Stack Smarter: The Power of Days to Cover mNAV for Bitcoin Equities

Stack Smarter: The Power of Days to Cover mNAV for Bitcoin Equities

What if I told you you could have 100x’d your portfolio over the last year with no leverage?  

The secret lies in the Days to Cover mNAV indicator—an under-the-radar metric that reveals which Bitcoin-leveraged equities are poised to outperform the market.

This powerful tool has been getting a ton of attention recently, for good reason.  It highlights:

·         the bitcoin equities that have the potential to grow the fastest and

·         When it’s time to rotate to the next rising star.

In this article, we’ll dive into how to harness the Days to Cover mNAV to capture these explosive gains with smart, diversified portfolio allocation and why it’s the ultimate weapon for navigating the hyper-competitive world of Bitcoin stacking equities.
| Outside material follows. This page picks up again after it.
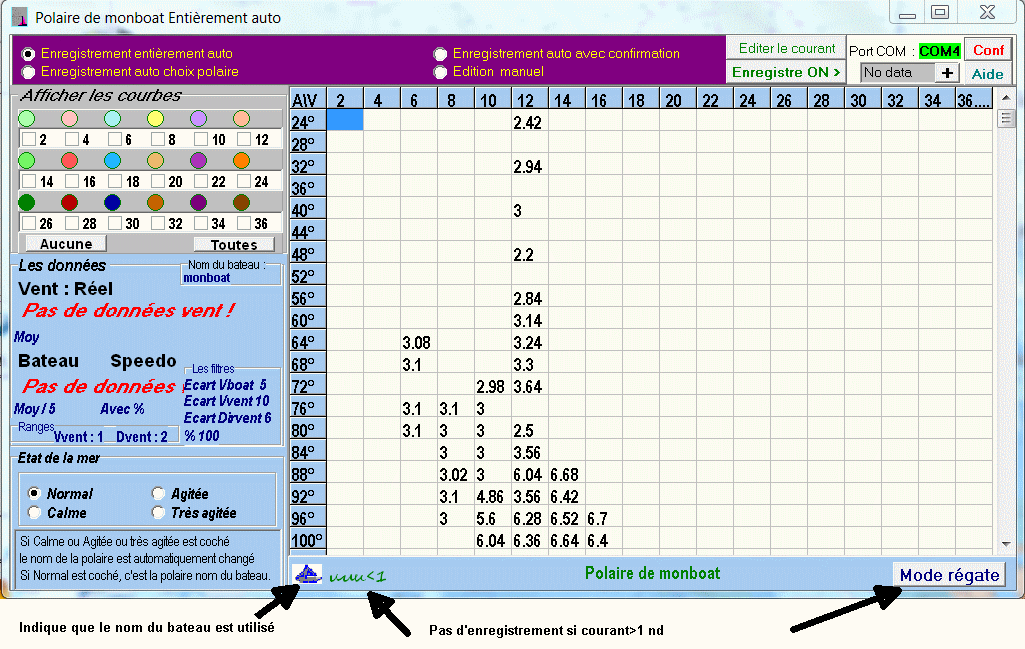Viewport: 1025px width, 649px height.
Task: Open the Aide help button
Action: (x=987, y=74)
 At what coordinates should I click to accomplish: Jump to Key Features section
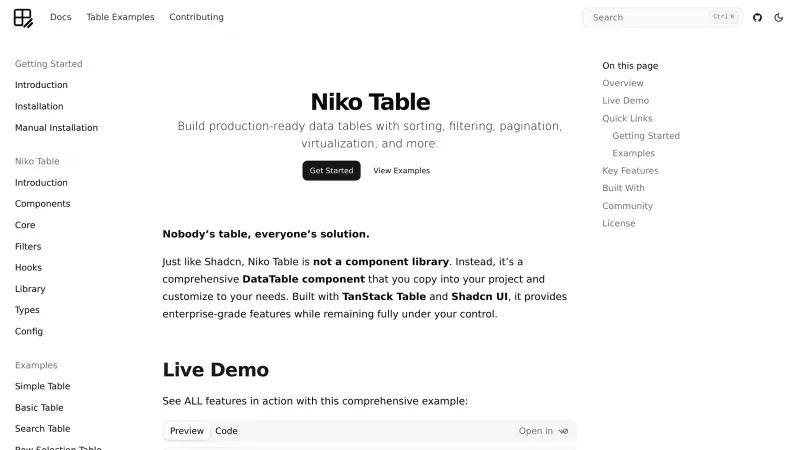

NOTE: Not financial advice; just math. 

Spotting the Next Fastest Horse with Days to Cover mNAV

The chart below shows the latest update to our Days to Cover mNAV, or the time it will take to pay off the current premium based on the current BTC Yield. 
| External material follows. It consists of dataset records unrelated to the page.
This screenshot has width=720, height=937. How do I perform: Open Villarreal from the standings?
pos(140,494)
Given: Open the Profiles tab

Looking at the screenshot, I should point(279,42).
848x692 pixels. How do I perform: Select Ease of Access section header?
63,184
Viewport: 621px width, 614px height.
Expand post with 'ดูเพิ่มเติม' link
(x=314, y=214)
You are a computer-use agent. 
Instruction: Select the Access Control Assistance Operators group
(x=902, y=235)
Notice how Strategy (MSTR) saw its Days to Cover mNAV (orange line) drop sharply after launching the 21/21 plan in October 2024. This plan enabled them to tap the ATM facility and issue convertible bonds. However, since early 2025, they’ve faced challenges raising enough capital to keep growing their BTC per share at the same rate. 

After Bitcoin peaked and the tariffs crashed the stock market, Strategy’s Days to Cover mNAV peaked in late April 2025.  mNAV fell below 2.0, and they paused the ATM, with no BTC purchases for a few weeks. Encouragingly, Strategy’s share price has been trending down since then, suggesting a likely uptick as they can secure a larger pool of funds through the 300T bond market via preferred shares (STRK and STRF).

MetaPlanet, meanwhile, has consistently maintained a much lower Days to Cover mNAV—except during brief share price surges—because it’s been stacking aggressively and growing exponentially. Avoiding buying when their Days to Cover mNAV was high would have ensured you avoided the biggest drawdowns after recent blow-off tops. 

Semler was on a strong trajectory until legal troubles with the DOJ temporarily derailed its progress. Thankfully, it has renewed aggressive BTC purchases in recent weeks, driving a sharp drop in Days to Cover mNAV and a solid recovery in its share price.

The Blockchain Group emerged almost from nowhere, rapidly growing its BTC stack and aligning its Days to Cover mNAV with MetaPlanet’s. Similarly, The Smarter Web Company has recently accelerated its BTC stacking efforts in the UK, sending its share price soaring.

The Stacking Addiction: Why Companies Can’t Slow Down

As they say, “If you’re not growing, you’re dying.”

Any company embarking on the Bitcoin-leveraged equity journey needs a competitive edge that lets it raise funds to stack BTC exponentially. It can’t stop; instead, it must continue accelerating to stay ahead of the competition. 

However, exponential growth can’t last forever, so eventually, these companies must slow down. That’s when investors rotate to the next fastest horse as the mNAV drifts towards 1.0.

Smarter Stacking: A Winning Allocation Strategy

What if you could build a system that continuously reallocates capital to the companies with the lowest Days to Cover mNAV—those smaller companies growing their BTC stack fastest—and rebalances dynamically?

The answer is: You can—and it would have outperformed any single stock by a mile.